RS: Nous avons un gros problème, surtout en Europe. Que sont devenus tous nos grands "récits": communisme, socialisme, ou même capitalisme libéral avec sa "main invisible" du marché réglant tous les problèmes? Ces narrations collectives ne sont plus crédibles. Quand aux narrations traditionnelles que sont les religions, elles ont également cessé de l'être pour la plupart des Européens.
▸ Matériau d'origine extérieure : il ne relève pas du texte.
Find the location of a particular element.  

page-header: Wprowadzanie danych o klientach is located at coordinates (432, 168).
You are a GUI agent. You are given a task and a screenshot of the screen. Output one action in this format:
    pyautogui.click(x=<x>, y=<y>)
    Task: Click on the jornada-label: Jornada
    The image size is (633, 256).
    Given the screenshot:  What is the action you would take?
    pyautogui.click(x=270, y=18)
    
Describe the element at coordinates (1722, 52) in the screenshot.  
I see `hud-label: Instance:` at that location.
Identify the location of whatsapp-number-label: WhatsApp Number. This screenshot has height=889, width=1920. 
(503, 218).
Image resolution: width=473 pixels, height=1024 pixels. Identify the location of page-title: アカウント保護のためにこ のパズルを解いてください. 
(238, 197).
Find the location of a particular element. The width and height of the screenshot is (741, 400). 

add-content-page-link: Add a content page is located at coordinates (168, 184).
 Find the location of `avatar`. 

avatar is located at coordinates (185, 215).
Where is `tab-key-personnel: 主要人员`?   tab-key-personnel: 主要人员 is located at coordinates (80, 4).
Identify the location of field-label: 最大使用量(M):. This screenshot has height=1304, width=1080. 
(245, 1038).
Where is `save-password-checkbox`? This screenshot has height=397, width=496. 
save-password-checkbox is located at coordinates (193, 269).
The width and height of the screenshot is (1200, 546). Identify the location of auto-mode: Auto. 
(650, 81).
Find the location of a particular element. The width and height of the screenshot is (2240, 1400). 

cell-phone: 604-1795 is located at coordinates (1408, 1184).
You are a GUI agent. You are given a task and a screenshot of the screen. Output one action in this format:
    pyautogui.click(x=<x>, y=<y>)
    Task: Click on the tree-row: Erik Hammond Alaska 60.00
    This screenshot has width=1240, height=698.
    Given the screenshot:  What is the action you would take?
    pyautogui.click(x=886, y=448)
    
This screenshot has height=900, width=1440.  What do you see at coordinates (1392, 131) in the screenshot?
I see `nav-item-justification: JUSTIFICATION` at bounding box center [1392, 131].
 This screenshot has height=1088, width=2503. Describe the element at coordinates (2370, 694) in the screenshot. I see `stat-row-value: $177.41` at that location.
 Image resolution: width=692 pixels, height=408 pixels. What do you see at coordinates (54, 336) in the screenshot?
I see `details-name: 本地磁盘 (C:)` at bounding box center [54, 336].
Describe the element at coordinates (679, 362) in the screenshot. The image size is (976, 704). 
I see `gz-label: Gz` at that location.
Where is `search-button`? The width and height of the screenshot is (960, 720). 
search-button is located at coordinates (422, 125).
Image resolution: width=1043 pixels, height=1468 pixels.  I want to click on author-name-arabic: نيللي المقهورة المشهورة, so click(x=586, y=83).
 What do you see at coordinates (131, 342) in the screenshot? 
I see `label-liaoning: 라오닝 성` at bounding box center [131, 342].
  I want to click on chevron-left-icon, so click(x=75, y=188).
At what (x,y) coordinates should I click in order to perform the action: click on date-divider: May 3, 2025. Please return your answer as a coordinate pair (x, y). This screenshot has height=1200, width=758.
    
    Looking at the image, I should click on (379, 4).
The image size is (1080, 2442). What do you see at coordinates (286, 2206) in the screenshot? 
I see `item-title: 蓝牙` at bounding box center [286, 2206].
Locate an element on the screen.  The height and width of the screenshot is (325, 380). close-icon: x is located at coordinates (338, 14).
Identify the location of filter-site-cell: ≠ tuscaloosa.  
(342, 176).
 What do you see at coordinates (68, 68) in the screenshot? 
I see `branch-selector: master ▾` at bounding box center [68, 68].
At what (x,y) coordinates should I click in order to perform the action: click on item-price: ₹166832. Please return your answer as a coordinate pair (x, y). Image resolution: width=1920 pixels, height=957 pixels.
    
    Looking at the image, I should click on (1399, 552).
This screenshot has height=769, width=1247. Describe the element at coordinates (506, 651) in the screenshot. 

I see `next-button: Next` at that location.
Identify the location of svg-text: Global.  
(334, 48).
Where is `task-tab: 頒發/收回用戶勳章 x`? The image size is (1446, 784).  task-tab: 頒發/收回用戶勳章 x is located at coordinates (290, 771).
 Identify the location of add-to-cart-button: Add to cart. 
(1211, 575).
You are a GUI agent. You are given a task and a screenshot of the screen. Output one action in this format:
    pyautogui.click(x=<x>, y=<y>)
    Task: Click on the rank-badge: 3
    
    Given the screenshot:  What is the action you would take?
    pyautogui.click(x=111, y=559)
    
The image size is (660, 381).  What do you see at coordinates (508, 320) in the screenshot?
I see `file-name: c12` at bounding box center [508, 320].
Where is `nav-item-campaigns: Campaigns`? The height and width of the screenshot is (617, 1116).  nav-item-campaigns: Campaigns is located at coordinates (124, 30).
Même l'idée d'une Europe unie ne parvient pas à se hisser au rang de vision et se dégrade. Nous sommes orphelins de récits collectifs!"
NC: Et le Green Deal, l'alternative écologique?
RS: Il pourrait devenir un grand récit. Mais il n'est encore vraiment cohérent que pour une minorité sans réel impact sur l'économie. Le Green Deal ne fonctionne qu'à l'échelle des communautés locales, par exemple les très rares villes de transitions. Il faut dire qu'en Angleterre, les hommes politiques sont en discrédit. Qu'ils soient locaux ou nationaux, la majorité n'a plus confiance. Quand les récits collectifs s'effondrent, les petits récits individuels prennent le dessus. Certes, l'individualisme est l'une des valeurs de l'Europe. Mais pour faire face aux enjeux qu'exigerait une mutation globale, nous aurions besoin d'une vision collective à la même échelle. D'où pourrait venir une telle vision? Si vous étudiez l'histoire, ce sont les religions qui ont jusqu'ici joué ce rôle. Je pense que ce dont nous avons besoin aujourd'hui est une sorte de nouvelle vision inspirante et unifiante de type religieux. Mais il est très difficile de dire laquelle, ni d'où elle pourrait venir."
Si je n'y arrive pas avec la littérature, j'essaierai de me faire clouer sur une croix.